- **Gekozen fragment**
De hiërarchische structuur van universiteiten in vogelvlucht
Binnen universiteiten bestaan de volgende functies voor academische docenten (na de afronding van een universitaire studie): promovendi (iemand die bezig is met een promotieonderzoek), universitair docent, universitair hoofddocent en hoogleraar. Het verschil tussen een universitair hoofddocent en een hoogleraar is dat hoogleraren verantwoordelijk zijn voor het ontwikkelen van onderzoek en het inrichten van het lesmateriaal binnen hun vakgebied. Hoogleraren worden aangeduid met prof. dr.

- **Gegevens**
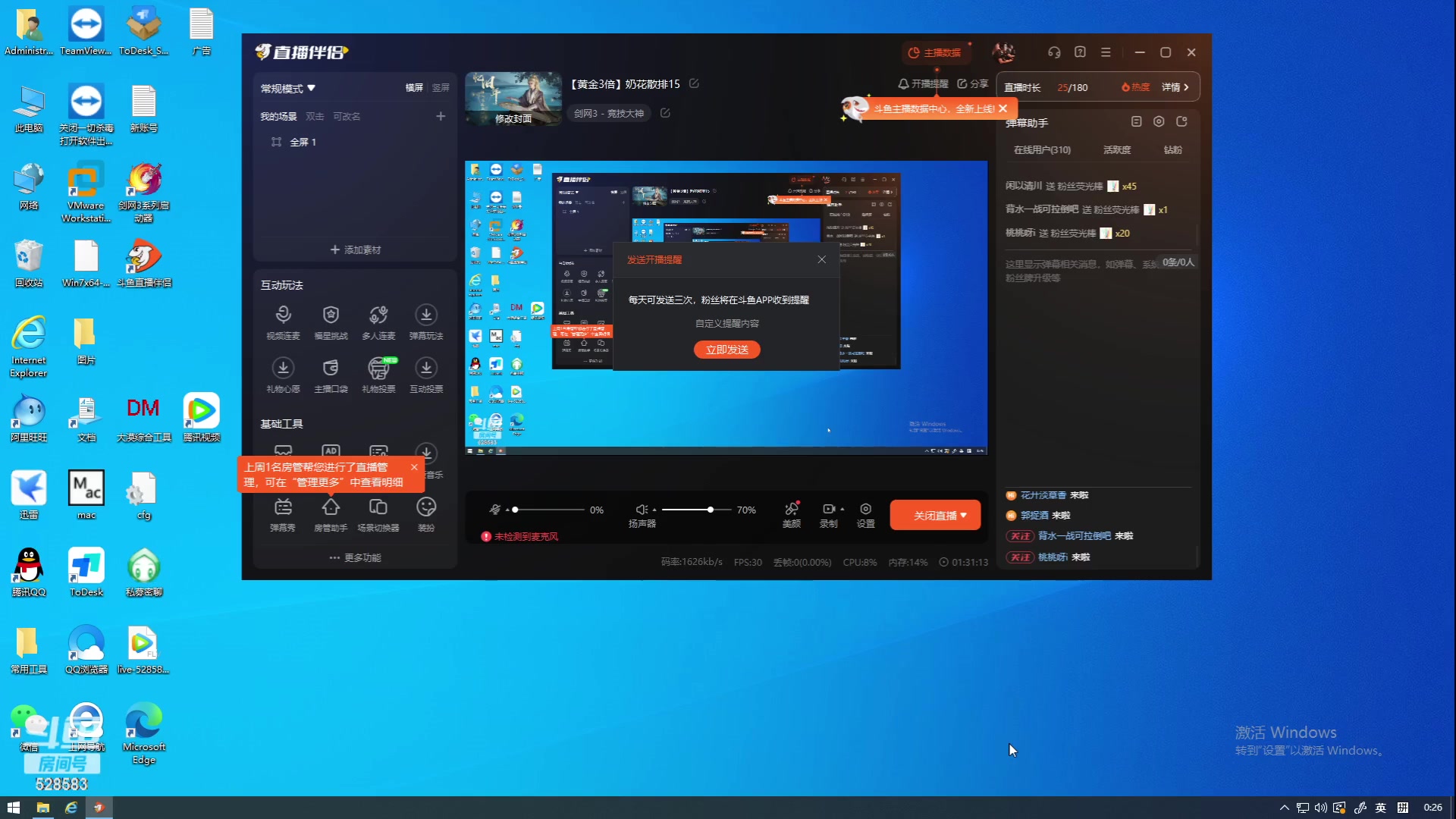
Task: Click the 立即发送 send now button
Action: tap(726, 350)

- **Je doel**
Vat het fragment over de hiërarchie aan universiteiten samen in twee zinnen. Baseer je uitsluitend op het fragment en niet op de gegevens.

- **Schriftelijk antwoord**
Aan universiteiten bestaan voor academische docenten de functies promovendus, universitair docent, universitair hoofddocent en hoogleraar. Anders dan een universitair hoofddocent is een hoogleraar verantwoordelijk voor het ontwikkelen van onderzoek en het inrichten van het lesmateriaal binnen het eigen vakgebied, en hoogleraren worden aangeduid met prof. dr.